■ Stored rows ■
+ + + + + + +
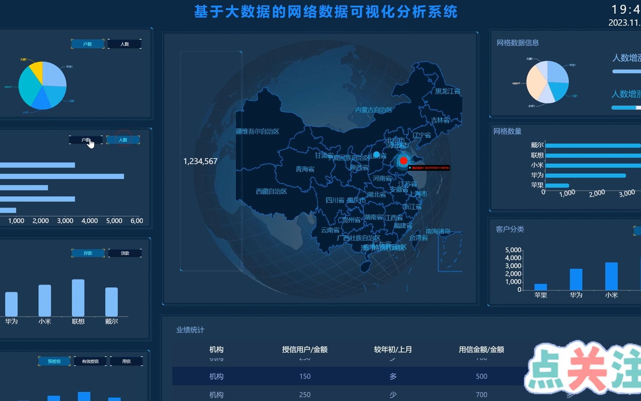Click the 业绩统计 section title
Image resolution: width=641 pixels, height=401 pixels.
(190, 330)
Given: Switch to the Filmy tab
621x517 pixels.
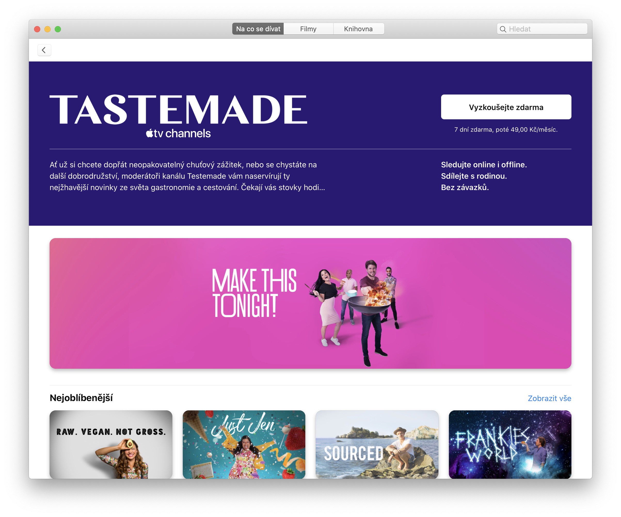Looking at the screenshot, I should (x=308, y=29).
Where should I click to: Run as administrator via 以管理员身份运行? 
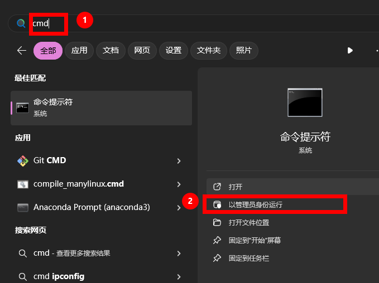[x=256, y=204]
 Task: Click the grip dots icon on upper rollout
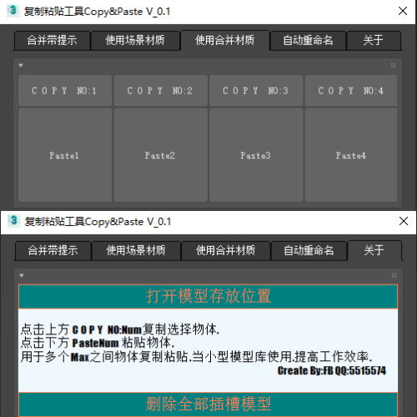tap(393, 65)
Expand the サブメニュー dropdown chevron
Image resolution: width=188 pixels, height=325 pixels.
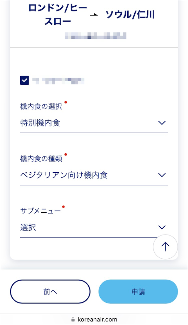click(x=162, y=227)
+ + + + + + +
■ Written problem ■
Retype all of the records above exactly as they stand, line for line, leaving out the pictures.

■ Result of this exercise ■
Click the 业绩统计 section title
Image resolution: width=641 pixels, height=401 pixels.
(190, 330)
Given: Switch to the Filmy tab
621x517 pixels.
Looking at the screenshot, I should (x=308, y=29).
Where should I click to: Run as administrator via 以管理员身份运行? 
[x=256, y=204]
 Task: Click the grip dots icon on upper rollout
tap(393, 65)
Expand the サブメニュー dropdown chevron
Image resolution: width=188 pixels, height=325 pixels.
click(x=162, y=227)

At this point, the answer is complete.